O segundo caminho, que será
efetivamente seguido, é o processo de melhoramento tradicional, com a
transferência desta característica das AC para variedades comerciais altamente
produtivas de Coffea arabica, como a Mundo Novo e a Catuaí. “Vamos tentar
aglutinar outras características importantes para o produtor. Nas pesquisas
devem entrar também a Bourbon, a Tupi e a Obatã, somando umas cinco variedades”,
adianta Bernadete. Através desses cruzamentos, é possível chegar a uma planta
produtiva e descafeinada em 15 anos. “O fato de trabalharmos dentro da mesma
espécie (arábica) vai encurtar o tempo pela metade, já que não precisaremos
eliminar muitas características ruins que surgem no cruzamento entre espécies
diferentes”, diz Mazzafera.


Recursos – Bernadete
Silvarolla enfatiza que a descoberta de cafeeiros descafeinados só foi possível
graças à preservação do banco de germoplasmas (coleção de material vegetal vivo)
no Instituto Agronômico de Campinas. “Embora sua importância não seja tão
aparente, inclusive para a mídia, esse banco é a matéria-prima dos pesquisadores
para o melhoramento de toda espécie vegetal, um material genético cuja
preservação é fundamental”, pondera. A ênfase da pesquisadora se deveu à
discussão sobre o impacto da descoberta de um café naturalmente descafeinado
frente o produto industrializado e os geneticamente modificados.

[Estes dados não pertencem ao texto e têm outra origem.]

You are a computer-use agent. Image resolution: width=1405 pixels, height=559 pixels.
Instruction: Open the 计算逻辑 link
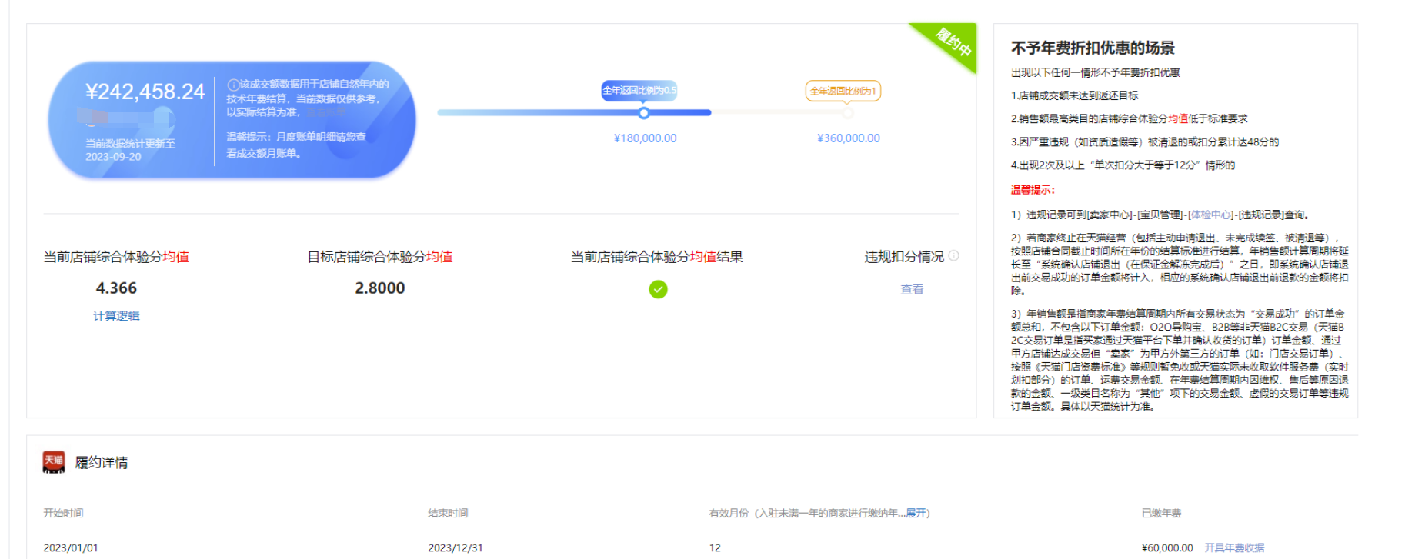(116, 316)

Luís Carlos Fazuoli afirma que o
IAC não trabalha com transgênicos, ressalvando, porém, que não vê nenhuma
situação de confronto. “Sou adepto do processo de melhoramento tradicional, mas
acho que as duas linhas de pesquisa podem ser feitas concomitantemente. Temos o
projeto do genoma do café, que vai nos trazer muitas informações relevantes.
Existem mais de 80 espécies de café para serem estudadas”, informa. Ele sugere
que a seqüência das pesquisas com as AC, que incluirão toda a avaliação
bioquímica e molecular e ainda dependem de captação de recursos, poderia motivar
um projeto temático para estudo de outros componentes importantes do lote da
Etiópia. “Esperamos o reconhecimento da importância do produto que encontramos e
um atendimento especial em termos de incentivo à pesquisa”, finaliza.











Produto mercadológico

 

Diante do esforço concentrado contra a cafeína, pode-se mensurar o
impacto da entrada de um café naturalmente descafeinado no mercado.
Pessoalmente, o professor Paulo Mazzafera, da Unicamp, acha que a cafeína, desde
que não seja consumida em excesso, não traz problema algum à saúde. “Para uma
pessoa ‘morrer’ por consumo de cafeína, precisaria ingerir 10 gramas da
substância de uma só vez, quando uma garrafa de refrigerante ‘cola’ contém meros
40 miligramas. Além disso, temos cafeína no remédio contra gripe, no chá, no
chocolate. Não há nada na literatura que comprove a ocorrência de doenças por
causa dela”, ilustra o pesquisador.


Perguntado se não estaria depondo contra a importância da descoberta das
plantas descafeinadas, Mazzafera admite que o produto será essencialmente
mercadológico. “O café descafeinado responde por 10% do consumo mundial. Nos
Estados Unidos a faixa é de 20% e, no Brasil, estima-se que seja de 1%. O índice
varia muito de país para país”, informa. A rigor, segundo o professor, o público
para o produto descafeinado seria composto por pessoas com maior sensibilidade à
cafeína, que talvez não consigam dormir se tomarem uma xícara de café no final
da tarde, e as grávidas, que sofrem restrições diante de possíveis efeitos no
transporte de cálcio pela membrana. “Acontece que muitos evitam o café
descafeinado temendo algum resíduo industrial, da mesma forma que muitos vêem
riscos no café geneticamente modificado. A nossa opção, por ser natural, vai
mexer muito com o mercado”, prevê o pesquisador da Unicamp.